A política é mesmo cheia de surpresas. Há poucos anos atrás, Pimentel não existia politicamente. Com o apoio do grupo do ministro foi vice-prefeito e depois prefeito da cidade. Porém, suas ambições políticas com mira no governo estadual o levaram a distanciar de Patrus Ananias e também do ministro Luiz Dulci, e trilhar um caminho próprio. Resta saber até que ponto sua aliança municipal excluindo parcelas importantes do PT será útil para obter a indicação do partido em 2010. Sabe-se que tanto o PT estadual como o PT nacional resiste ao modelo de aliança. O partido aceita uma aproximação com o PSDB, inclusive uma aliança entre os partidos, porém desconfiam da aliança na forma que está sendo feita.

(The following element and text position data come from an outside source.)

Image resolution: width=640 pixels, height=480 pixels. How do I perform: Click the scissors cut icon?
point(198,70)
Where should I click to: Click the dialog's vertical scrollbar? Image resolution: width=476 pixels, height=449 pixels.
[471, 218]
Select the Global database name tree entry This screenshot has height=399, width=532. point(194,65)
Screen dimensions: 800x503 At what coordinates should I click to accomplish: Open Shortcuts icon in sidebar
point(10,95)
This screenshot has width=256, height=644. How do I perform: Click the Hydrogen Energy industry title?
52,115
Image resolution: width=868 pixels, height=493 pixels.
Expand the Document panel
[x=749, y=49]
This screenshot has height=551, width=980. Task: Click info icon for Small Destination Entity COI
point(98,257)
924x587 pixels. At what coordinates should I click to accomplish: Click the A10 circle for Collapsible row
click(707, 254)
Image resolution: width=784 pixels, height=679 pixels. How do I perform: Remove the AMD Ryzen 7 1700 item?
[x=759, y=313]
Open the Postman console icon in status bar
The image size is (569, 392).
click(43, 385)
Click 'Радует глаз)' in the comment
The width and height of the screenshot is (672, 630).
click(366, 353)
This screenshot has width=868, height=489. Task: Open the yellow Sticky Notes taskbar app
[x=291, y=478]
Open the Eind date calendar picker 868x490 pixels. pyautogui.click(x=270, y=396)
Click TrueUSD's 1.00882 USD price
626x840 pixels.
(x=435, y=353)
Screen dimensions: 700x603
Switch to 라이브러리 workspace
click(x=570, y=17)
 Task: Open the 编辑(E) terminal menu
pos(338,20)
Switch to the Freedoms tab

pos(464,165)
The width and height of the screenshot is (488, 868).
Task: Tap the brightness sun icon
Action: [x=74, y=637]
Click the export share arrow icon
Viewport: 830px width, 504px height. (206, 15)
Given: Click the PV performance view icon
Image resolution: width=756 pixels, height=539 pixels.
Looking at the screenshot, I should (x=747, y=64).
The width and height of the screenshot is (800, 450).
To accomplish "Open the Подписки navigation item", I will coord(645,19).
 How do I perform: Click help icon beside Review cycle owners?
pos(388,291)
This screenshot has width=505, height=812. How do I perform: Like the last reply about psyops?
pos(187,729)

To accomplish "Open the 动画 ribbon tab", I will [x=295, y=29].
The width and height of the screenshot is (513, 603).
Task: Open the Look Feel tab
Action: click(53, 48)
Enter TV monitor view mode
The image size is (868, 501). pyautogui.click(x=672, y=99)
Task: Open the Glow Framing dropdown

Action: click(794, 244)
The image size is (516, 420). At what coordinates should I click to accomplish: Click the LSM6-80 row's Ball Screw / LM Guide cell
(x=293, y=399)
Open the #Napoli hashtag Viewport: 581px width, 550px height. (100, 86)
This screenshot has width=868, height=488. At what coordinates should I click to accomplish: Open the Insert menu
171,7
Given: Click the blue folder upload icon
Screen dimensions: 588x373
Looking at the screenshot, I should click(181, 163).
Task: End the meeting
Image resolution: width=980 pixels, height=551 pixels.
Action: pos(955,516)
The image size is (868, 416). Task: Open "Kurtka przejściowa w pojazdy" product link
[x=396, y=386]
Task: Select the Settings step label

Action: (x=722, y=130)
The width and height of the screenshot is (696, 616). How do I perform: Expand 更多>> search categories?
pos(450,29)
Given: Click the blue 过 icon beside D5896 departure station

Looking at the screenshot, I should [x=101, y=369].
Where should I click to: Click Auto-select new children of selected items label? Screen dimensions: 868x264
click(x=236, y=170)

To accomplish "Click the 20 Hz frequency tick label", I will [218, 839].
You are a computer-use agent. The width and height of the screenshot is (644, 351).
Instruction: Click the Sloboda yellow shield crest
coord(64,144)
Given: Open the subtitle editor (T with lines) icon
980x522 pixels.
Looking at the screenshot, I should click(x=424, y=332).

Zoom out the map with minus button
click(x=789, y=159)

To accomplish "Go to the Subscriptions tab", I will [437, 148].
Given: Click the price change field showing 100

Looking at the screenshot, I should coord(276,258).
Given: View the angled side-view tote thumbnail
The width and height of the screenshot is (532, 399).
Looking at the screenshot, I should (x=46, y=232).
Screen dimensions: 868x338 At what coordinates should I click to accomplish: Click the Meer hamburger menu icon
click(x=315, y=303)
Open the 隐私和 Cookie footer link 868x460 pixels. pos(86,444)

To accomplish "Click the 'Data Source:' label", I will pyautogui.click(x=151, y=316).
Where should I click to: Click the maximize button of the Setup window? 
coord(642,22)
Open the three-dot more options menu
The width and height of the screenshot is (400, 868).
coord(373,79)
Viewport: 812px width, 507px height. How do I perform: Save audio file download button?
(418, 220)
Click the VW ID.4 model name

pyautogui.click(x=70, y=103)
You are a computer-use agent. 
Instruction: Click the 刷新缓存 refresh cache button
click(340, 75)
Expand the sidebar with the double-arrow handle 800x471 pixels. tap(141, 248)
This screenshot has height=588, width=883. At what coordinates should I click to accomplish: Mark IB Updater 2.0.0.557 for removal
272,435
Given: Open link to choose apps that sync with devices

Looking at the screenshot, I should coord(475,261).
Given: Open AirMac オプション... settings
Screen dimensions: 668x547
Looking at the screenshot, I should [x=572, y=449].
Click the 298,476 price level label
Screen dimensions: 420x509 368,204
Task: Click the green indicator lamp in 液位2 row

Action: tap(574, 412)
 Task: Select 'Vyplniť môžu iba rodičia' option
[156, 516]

Por que não lançar uma aliança com o PT na cabeça da chapa e o PSDB de vice? A resposta é simples. Os dois partidos são adversários no município. O PSDB sempre foi e continua sendo oposição à administração petista de Belo Horizonte. Da mesma forma que o PT é da administração de Aécio no governo estadual. Se não há proximidade entre os partidos no município, mas somente bom relacionamento administrativo (que também existe entre Lula e Serra em São Paulo), fica difícil construir um entendimento para uma aliança. Não há qualquer semelhança com a aliança do petista Jacques no governo baiano.
O PSB surge como a salvação. A chamada tese de aliança indireta. É uma tese ruim, pois camufla as diferenças não só de projeto como as disputas de espaços de poder. Além disso, enquanto o PSB não tem qualquer relevância na administração municipal, o mesmo não ocorre no governo estadual. A idéia de partido neutro para sacramentar a aliança não é verdadeira. A proximidade entre PSB e PSDB em Minas Gerais, nos dias atuais, é bem maior que entre PT e PSB. E o candidato escolhido não foge à regra. Isso só reforça o argumento de setores do PT.
Como a aliança parece ter sido resultado de uma costura entre Aécio, Lula e Pimentel, ou seja, tem as digitais do presidente, torna-se mais complexa a análise de suas conseqüências. O presidente pode querer fortalecer Aécio, mas não a ponto de dividir sua base política. A estratégia do presidente tem sinal claro: fomentar a disputa política entre os presidenciáveis tucanos. Só que algo na aliança pode ter fugido de seu controle: a disputa dentro do PT mineiro colocando em lados opostos o prefeito e seus ministros. Nesse sentido, o prefeito pode ter isolado na aliança políticos da base política do presidente no Estado simplesmente por estarem próximos do ministro Patrus Ananias. Assim, a aliança provoca perdas no campo lulista em Minas.
A ausência de nomes fortes do PT – os ministros Patrus e Luiz Dulci não aceitam concorrer –, o partido fica sem condições de vetar a aliança nos diretórios estadual e nacional। Embora isso não esteja descartado. Nessa queda de braço, o prefeito pode sair vitorioso no primeiro round. Mas deverá colaborar para desintegrar precocemente a base política do governo Lula em Minas Gerais. Não dá para se fazer uma omelete sem quebras os ovos. Na política, a regra também vale.
Entre os ganhos e perdas, Aécio Neves obteve sua vitória política particular. Mesmo que a aliança não prospere, o governador mineiro dividiu a oposição política e lançou ares de conciliador para a sua virtual candidatura presidencial. Marcou pontos importantes em sua batalha dentro do PSDB. Uma jogada de mestre. Nesse caso, o governador mineiro saiu-se vencedor. Um possível perdedor é o ministro Patrus Ananias. Outro é José Serra. Só que não há garantias de que Pimentel seja também vencedor. Este precisará esperar 2010.